Proving the Business Case for the Internet of Things

CeBIT 2014: Deutsche Telekom targets M2M growth in German SME market

Iain Morris

March 11, 2014

Deutsche Telekom is busy showing off its M2M expertise at this week’s CeBIT show in Hannover, Germany just days after unveiling plans for a restructuring of its IT business that will prioritize the sale of standardized M2M services, among other off-the-shelf IT products.

In a strategy update last week, chief executive Timotheus Hottges said the operator would also look to address opportunities in Germany’s small and medium-sized enterprise sector, with the aim of generating €600 million from the sale of IT products in this market between now and 2018.

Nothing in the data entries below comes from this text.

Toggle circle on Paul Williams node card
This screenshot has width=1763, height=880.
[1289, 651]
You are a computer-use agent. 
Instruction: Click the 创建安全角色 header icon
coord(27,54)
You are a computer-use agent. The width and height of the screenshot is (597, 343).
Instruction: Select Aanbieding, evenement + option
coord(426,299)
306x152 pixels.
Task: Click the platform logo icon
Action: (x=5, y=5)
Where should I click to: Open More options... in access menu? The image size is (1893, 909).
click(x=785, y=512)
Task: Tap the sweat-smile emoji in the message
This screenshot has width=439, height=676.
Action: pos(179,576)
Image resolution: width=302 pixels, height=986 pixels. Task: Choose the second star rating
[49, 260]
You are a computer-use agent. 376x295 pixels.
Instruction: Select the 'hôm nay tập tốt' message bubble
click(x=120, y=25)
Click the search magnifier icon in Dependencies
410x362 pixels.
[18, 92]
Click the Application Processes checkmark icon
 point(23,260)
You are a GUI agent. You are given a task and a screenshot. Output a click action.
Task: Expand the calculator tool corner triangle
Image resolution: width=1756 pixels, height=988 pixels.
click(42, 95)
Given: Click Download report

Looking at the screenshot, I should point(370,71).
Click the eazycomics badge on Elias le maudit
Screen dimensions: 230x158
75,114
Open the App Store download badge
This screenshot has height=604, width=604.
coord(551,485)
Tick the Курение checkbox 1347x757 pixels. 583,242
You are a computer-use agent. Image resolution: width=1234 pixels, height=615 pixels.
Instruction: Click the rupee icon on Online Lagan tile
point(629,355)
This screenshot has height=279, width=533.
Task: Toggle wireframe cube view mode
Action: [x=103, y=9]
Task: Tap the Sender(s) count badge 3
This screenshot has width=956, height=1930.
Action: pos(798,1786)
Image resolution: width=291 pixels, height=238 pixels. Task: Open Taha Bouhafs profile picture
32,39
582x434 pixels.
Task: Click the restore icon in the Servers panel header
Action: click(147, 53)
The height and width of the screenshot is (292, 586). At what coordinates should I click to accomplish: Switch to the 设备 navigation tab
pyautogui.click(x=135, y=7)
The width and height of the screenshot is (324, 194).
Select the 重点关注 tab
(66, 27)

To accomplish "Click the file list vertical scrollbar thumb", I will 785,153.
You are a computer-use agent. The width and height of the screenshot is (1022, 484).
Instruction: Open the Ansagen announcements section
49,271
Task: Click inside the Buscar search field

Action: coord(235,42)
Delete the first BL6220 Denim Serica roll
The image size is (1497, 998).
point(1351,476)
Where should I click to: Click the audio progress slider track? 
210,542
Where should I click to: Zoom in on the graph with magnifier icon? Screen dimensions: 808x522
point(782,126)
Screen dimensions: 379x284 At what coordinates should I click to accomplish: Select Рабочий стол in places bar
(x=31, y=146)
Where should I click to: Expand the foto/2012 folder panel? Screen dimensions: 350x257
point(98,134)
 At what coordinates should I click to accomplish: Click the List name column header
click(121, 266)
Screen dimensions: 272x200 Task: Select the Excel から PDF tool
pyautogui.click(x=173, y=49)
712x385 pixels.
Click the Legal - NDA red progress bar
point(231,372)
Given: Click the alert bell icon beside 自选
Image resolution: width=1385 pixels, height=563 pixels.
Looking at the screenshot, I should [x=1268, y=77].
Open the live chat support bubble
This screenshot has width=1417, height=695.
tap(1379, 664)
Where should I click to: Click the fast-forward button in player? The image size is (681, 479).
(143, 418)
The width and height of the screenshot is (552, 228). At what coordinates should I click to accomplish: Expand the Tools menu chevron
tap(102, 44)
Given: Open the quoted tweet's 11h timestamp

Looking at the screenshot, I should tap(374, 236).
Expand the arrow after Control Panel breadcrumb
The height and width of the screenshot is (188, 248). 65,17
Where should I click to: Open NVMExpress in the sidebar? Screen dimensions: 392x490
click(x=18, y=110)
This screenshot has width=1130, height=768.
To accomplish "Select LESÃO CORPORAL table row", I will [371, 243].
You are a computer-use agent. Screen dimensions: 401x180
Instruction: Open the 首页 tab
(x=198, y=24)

Deutsche Telekom (Bonn, Germany) is looking to drum up SME interest in its M2M capabilities by demonstrating a end-to-end solution for real-time global tracking of vehicle fleets at the CeBIT show.

The operator says the service will allow transport and logistics companies to improve efficiency, service quality and customer satisfaction.

Customers are able to book the solution as a complete package – meaning Deutsche Telekom takes responsibility for all of the requisite hardware and software, providing connectivity services for a fixed price.

It adds that tracking solutions can also be used effectively when transporting containers.

“When end customers receive damaged solar modules, for example, in most cases the fault has not occurred during the production process,” said the operator in a statement. “About 80% of the modules are damaged during transport or installation.”

The operator’s M2M service can be used to track a container’s position, as well as the condition of goods, meaning suppliers can monitor their entire supply chain.

Last week, Deutsche Telekom reported a doubling in annual sales at its intelligent network solutions business – which provides M2M services in the automotive, energy and healthcare sectors – with revenues growing to €200 million in 2013 from €100 million the year before, but the operator’s aim is to make €1bn in this area in 2015.

Hoping to spur earnings growth at T-Systems – which books revenues from intelligent network solutions – Deutsche Telekom plans to restructure the IT unit to focus on the sale of standardized products, rather than bespoke services, in the areas of cloud, security, big data and M2M.

Deutsche Telekom is also reaching out to prospective M2M partners as part of its new “Steckerleiste” initiative.

Roughly translated as “plug in”, Steckerleiste is aimed at positioning Deutsche Telekom as the ideal connectivity partner, able to integrate third-party services within as little as three months.

In its strategy update, the operator cited its Qivicon ‘smart home’ program as an example of its activity in this area.